Collected data entries
......

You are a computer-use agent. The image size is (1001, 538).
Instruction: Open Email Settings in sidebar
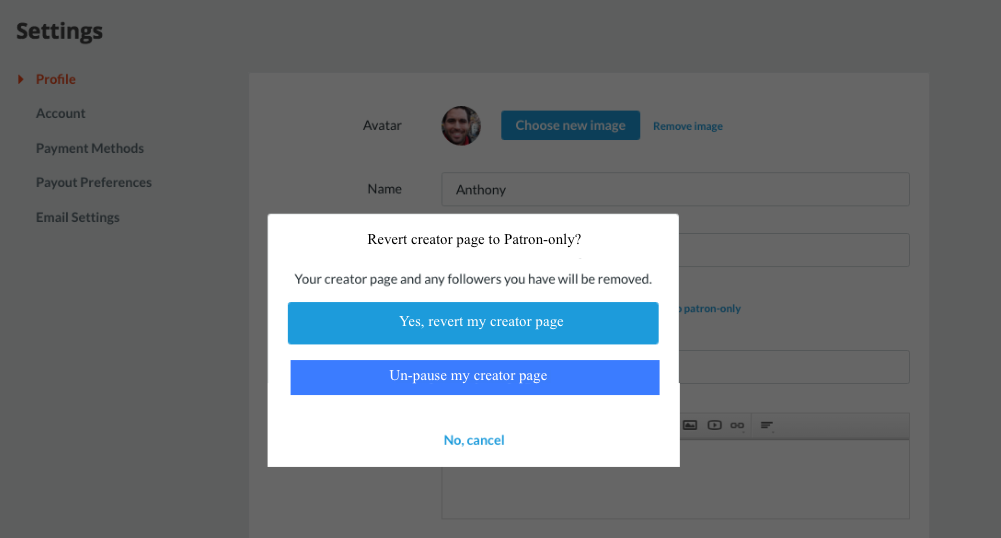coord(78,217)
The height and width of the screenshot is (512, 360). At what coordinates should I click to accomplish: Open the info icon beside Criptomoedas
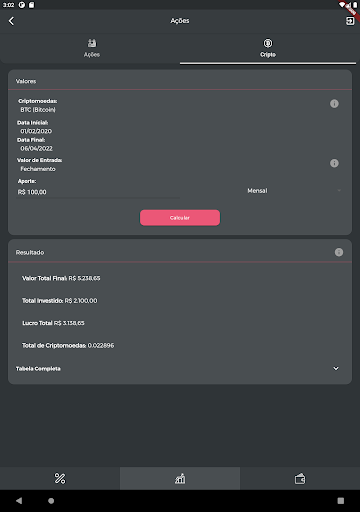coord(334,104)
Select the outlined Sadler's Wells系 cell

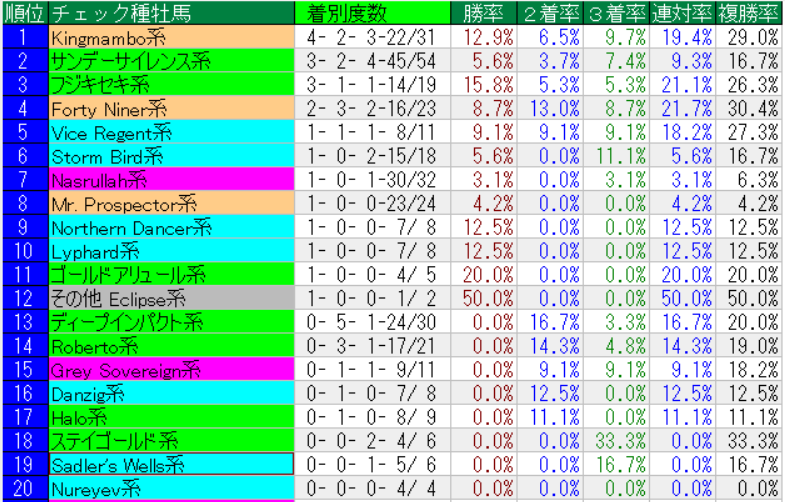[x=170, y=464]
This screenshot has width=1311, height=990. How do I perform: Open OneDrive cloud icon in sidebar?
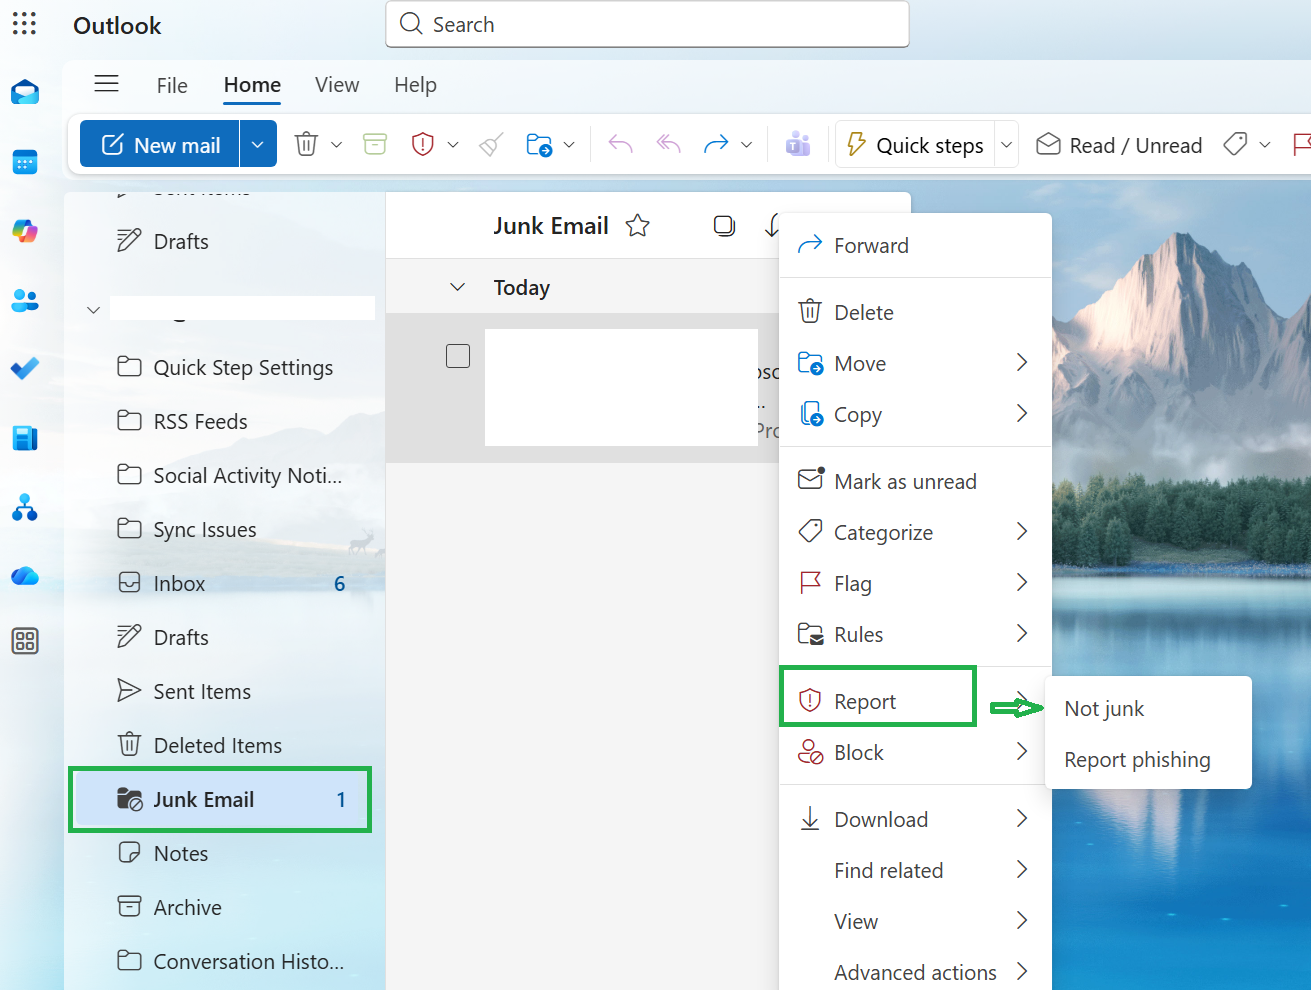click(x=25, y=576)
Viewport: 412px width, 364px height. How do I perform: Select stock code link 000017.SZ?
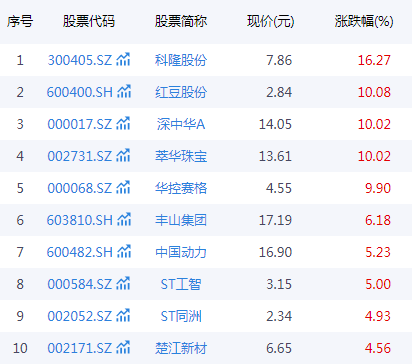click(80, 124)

......

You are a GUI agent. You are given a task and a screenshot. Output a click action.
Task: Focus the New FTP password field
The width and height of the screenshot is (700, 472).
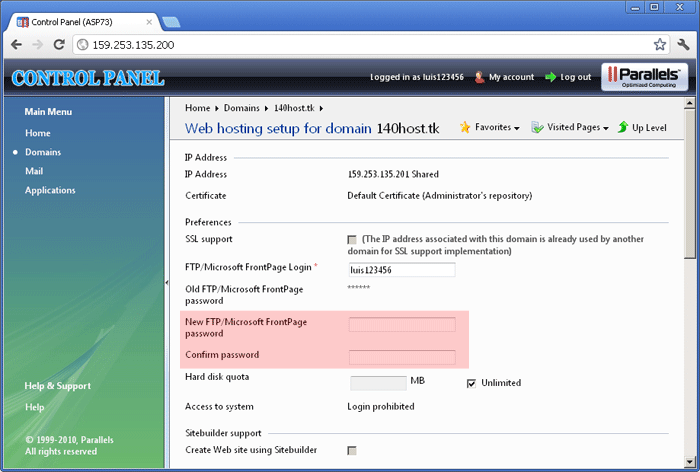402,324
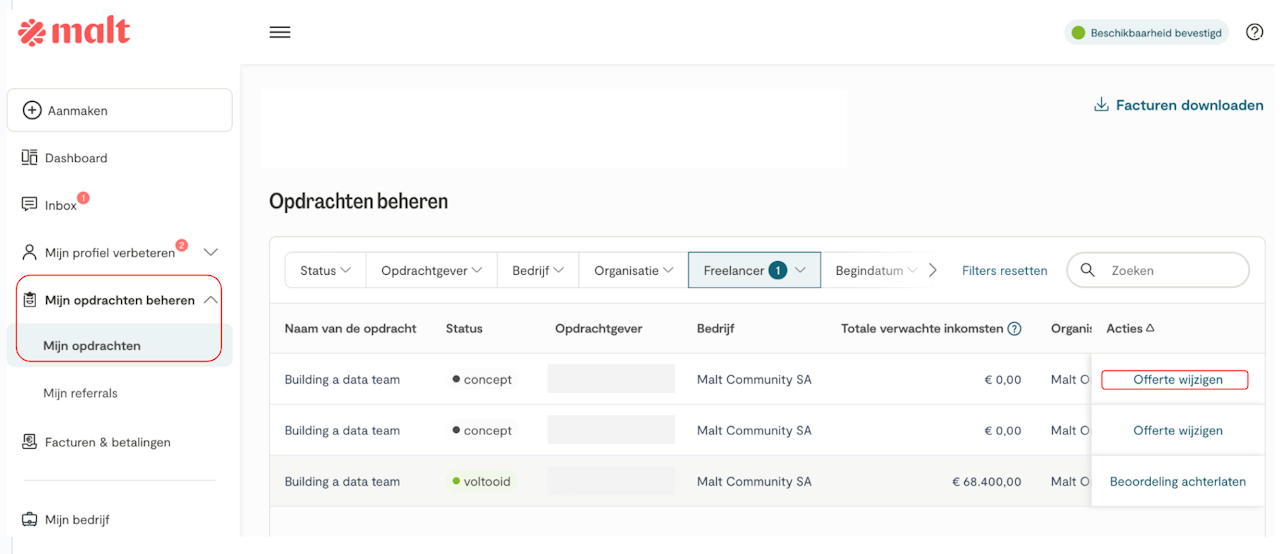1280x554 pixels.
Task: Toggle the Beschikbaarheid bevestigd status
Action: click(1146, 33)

......

WHAT YOU ARE ASKED TO DO - Search the records above for "agent" and copy every line that has it.

OUTPUT -
You are a computer-use agent. The image size is (1001, 538).
You are a GUI agent. You are given a task and a screenshot. Output a click action.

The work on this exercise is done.